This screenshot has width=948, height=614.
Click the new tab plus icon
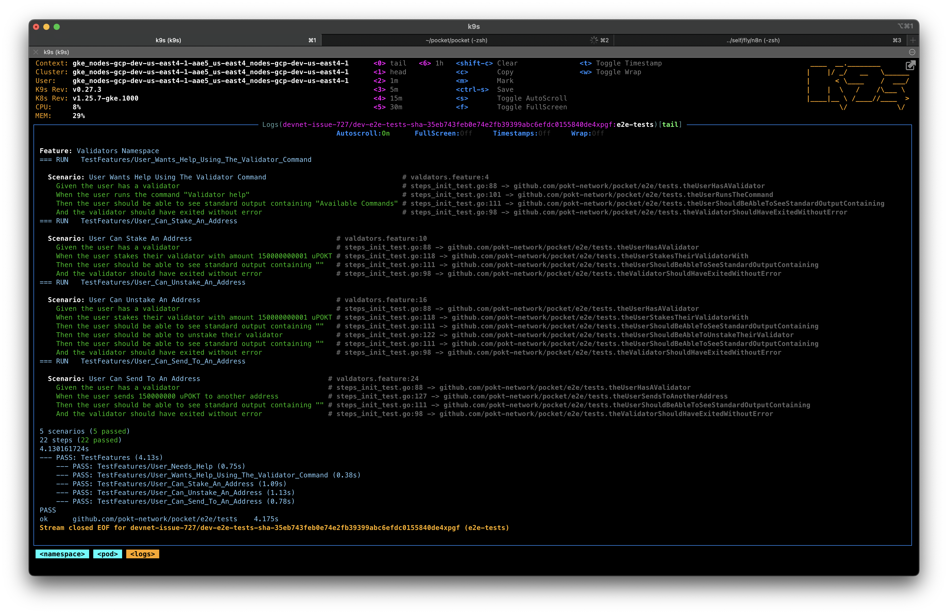pyautogui.click(x=913, y=40)
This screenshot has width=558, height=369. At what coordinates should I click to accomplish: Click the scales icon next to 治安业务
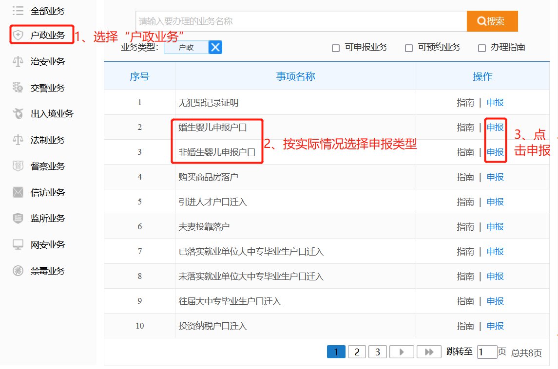18,61
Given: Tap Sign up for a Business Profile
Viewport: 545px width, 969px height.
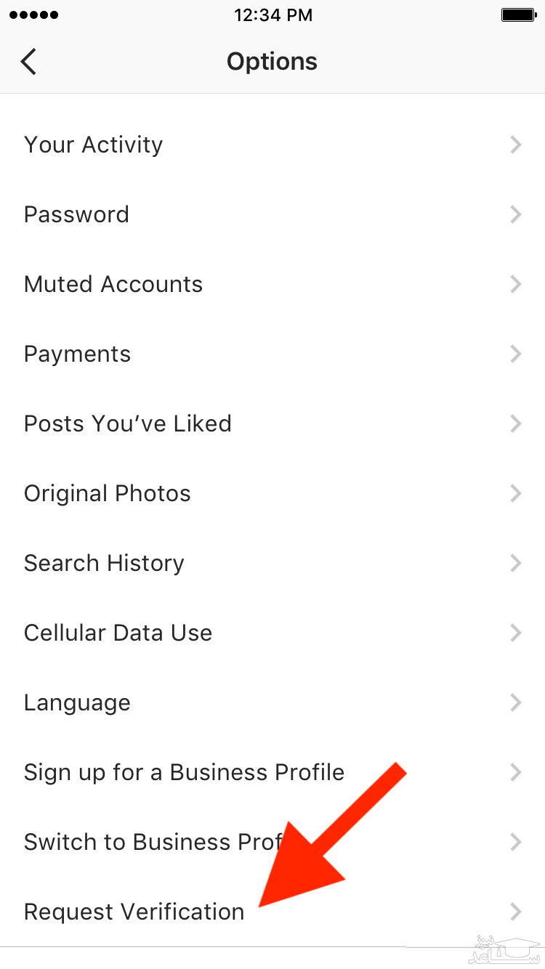Looking at the screenshot, I should coord(184,772).
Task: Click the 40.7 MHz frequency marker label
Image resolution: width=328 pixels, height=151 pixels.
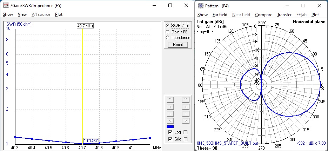Action: click(x=85, y=26)
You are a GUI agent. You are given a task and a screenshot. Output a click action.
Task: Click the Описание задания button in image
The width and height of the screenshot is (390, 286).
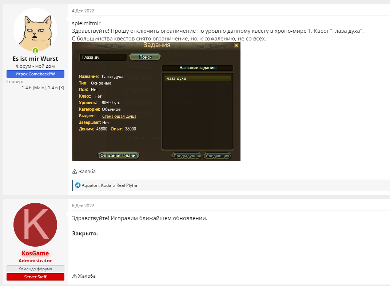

#####

> Direction
Swap every "icon" in the data above for "symbol" and give all the lines again, changing nothing else and leaving out the pictures.

> Right answer
This screenshot has width=948, height=614.
Click the new tab plus symbol
pyautogui.click(x=913, y=40)
This screenshot has width=558, height=369. At what coordinates should I click to accomplish: Click the scales symbol next to 治安业务
18,61
Given: Tap Sign up for a Business Profile
Viewport: 545px width, 969px height.
Looking at the screenshot, I should coord(184,772).
Task: Click the 40.7 MHz frequency marker label
Image resolution: width=328 pixels, height=151 pixels.
Action: click(x=85, y=26)
You are a GUI agent. You are given a task and a screenshot. Output a click action.
Task: Click the Описание задания button in image
The width and height of the screenshot is (390, 286).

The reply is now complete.